[Saved data entries]
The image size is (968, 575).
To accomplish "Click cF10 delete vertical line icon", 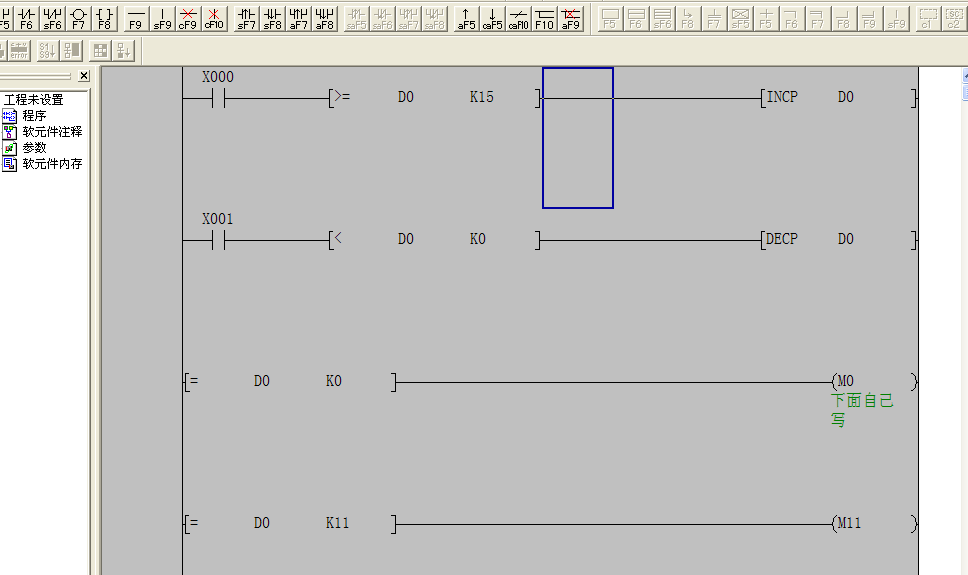I will [214, 17].
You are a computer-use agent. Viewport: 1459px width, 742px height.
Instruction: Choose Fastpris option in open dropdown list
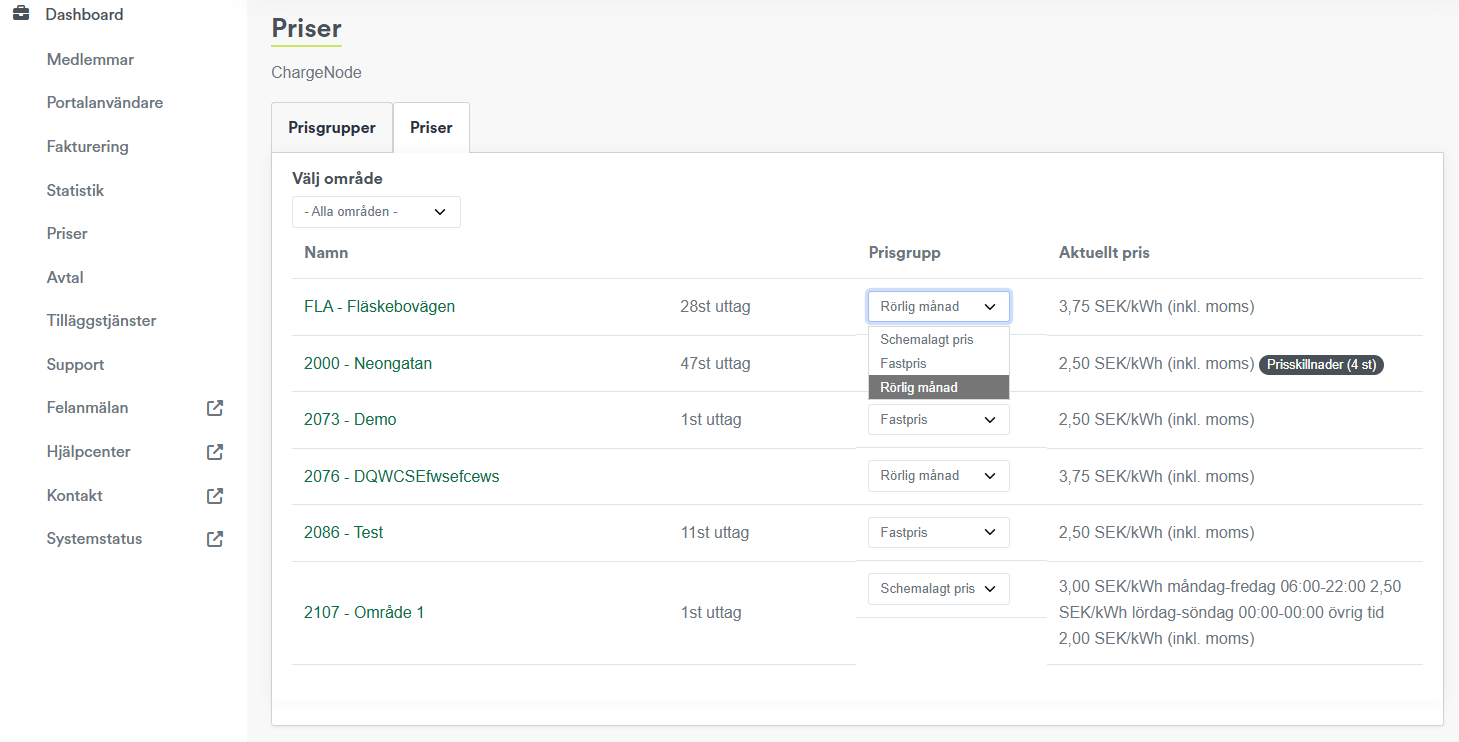tap(904, 364)
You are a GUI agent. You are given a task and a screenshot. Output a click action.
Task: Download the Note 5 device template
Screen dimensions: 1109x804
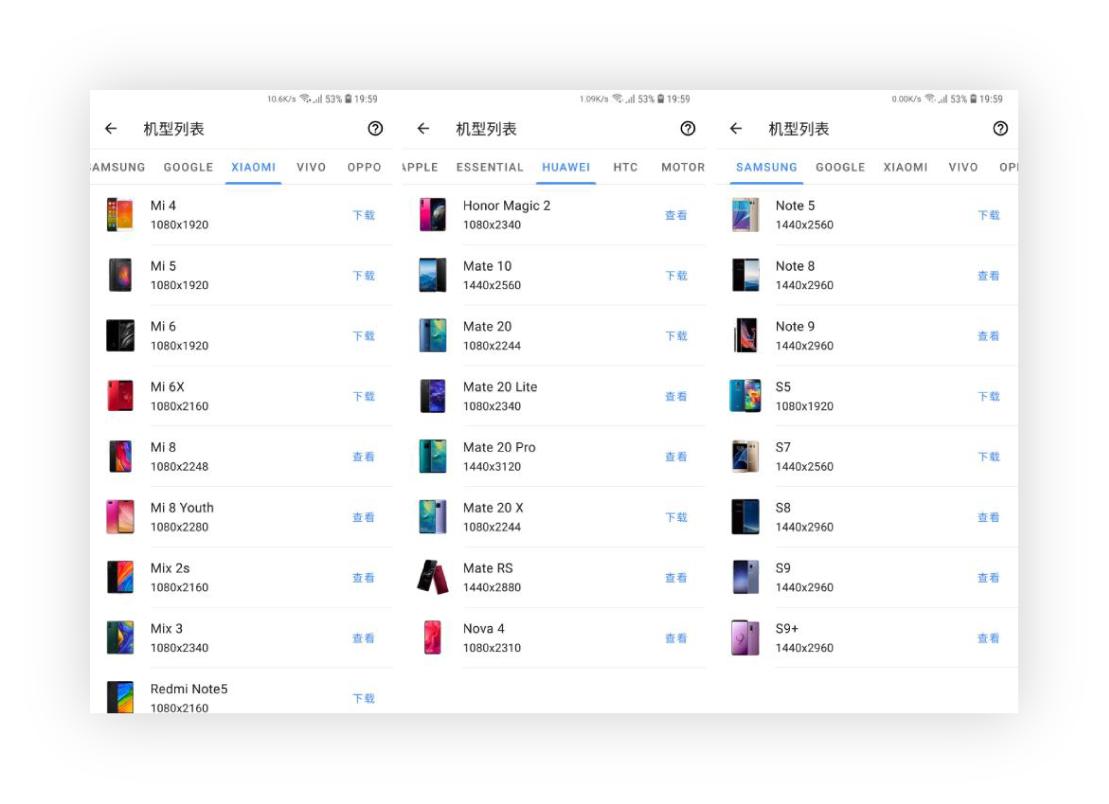pyautogui.click(x=986, y=213)
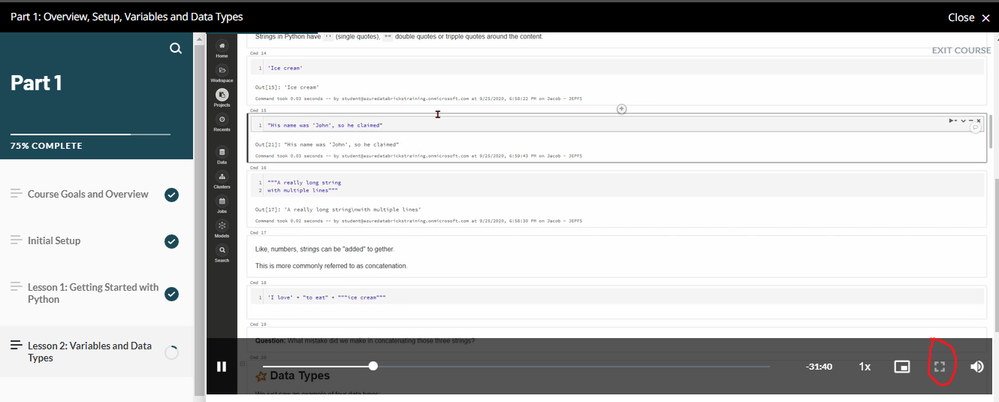This screenshot has width=999, height=402.
Task: Click the search magnifier in course sidebar
Action: [x=176, y=49]
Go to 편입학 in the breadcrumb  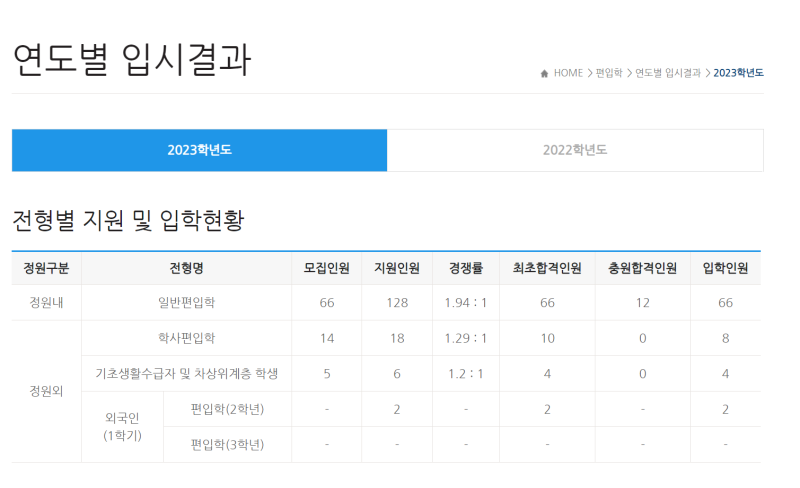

> Task item: Collect every line with the string "agent" from the records, and copy each.

> Solution for this task:
You are a computer-use agent. Viewport: 1459px width, 742px height.
You are a GUI agent. You are given a task and a screenshot. Output a click action.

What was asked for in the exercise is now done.